■ **Acción requerida 1**
Reproduce literalmente el pasaje del texto sobre la Inquisición que se inicia con las palabras que contienen «Tras esta especie» y concluye con «mostrara su arrepentimiento.».
■ **Acción requerida 2**
En el texto sobre la Inquisición, ¿con qué término se designaba el sometimiento del preso a tortura?

== Texto fuente

Tras esta especie de prólogo empezaba el verdadero interrogatorio. En un proceso secular todo individuo era inocente hasta que se demostraba su culpabilidad. Para la Inquisición era justo al contrario: todo acusado era culpable hasta que pudiera probar su inocencia, cosa casi imposible, dado todo lo anteriormente expuesto. Pero a los inquisidores no les bastaba con que la culpabilidad quedara suficientemente probada, necesitaban, exigían, que el reo confesase explícitamente sus errores, es decir, que se confesase hereje o bruja, lo manifestara públicamente y mostrara su arrepentimiento.
Tras la acusación del fiscal, al reo se le concedían abogados defensores, que eran, ¡pasmémonos una vez más! también inquisidores, que, para más recochineo, no encuentro un término más ajustado, tenían que hablar con el preso delante del tribunal que lo juzgaba. 
Si, tras el interrogatorio, el reo negaba su condición de hereje o de brujo y se negaba, por tanto, a confesar o cambiaba su declaración, se iniciaba lo que, eufemística e hipócritamente, denominaban cuestión, que consistía en someter al preso a tortura. Muchos historiadores tratan de suavizar la responsabilidad de la Inquisición en este infame método alegando que la tortura era práctica habitual en los tribunales laicos no sólo de España, sino de toda Europa, pero pasan por alto que en el caso de la Inquisición los torturadores eran sacerdotes de una religión que tenía como fundamento el amor ("amaos los unos a los otros como yo os he amado") y el perdón ("el que esté libre de pecado que tire la primera piedra", "No siete, setenta veces siete habrás de perdonar"), con lo que no ya la tortura, sino el propio juicio en sí por un crimen que consistía en tener ideas distintas a las oficiales o en practicar una religión que no era el catolicismo, constituía una traición en toda regla a los principios más arriba señalados.

====
== Material fuente

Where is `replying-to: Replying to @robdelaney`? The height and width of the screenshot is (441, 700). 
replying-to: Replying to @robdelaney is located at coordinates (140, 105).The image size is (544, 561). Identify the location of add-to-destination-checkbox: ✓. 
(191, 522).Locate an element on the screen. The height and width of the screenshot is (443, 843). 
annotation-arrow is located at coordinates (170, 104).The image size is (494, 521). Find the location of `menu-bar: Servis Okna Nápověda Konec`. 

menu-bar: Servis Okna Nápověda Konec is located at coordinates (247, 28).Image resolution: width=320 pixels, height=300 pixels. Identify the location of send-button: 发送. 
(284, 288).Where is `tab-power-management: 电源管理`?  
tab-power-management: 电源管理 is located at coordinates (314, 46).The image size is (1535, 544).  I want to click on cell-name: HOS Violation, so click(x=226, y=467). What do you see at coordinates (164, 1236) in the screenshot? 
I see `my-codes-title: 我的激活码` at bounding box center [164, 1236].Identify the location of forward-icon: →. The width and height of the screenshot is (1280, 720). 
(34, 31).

====

■ **Salida esperada 1**
Tras esta especie de prólogo empezaba el verdadero interrogatorio. En un proceso secular todo individuo era inocente hasta que se demostraba su culpabilidad. Para la Inquisición era justo al contrario: todo acusado era culpable hasta que pudiera probar su inocencia, cosa casi imposible, dado todo lo anteriormente expuesto. Pero a los inquisidores no les bastaba con que la culpabilidad quedara suficientemente probada, necesitaban, exigían, que el reo confesase explícitamente sus errores, es decir, que se confesase hereje o bruja, lo manifestara públicamente y mostrara su arrepentimiento.

■ **Salida esperada 2**
Se designaba con el término «cuestión».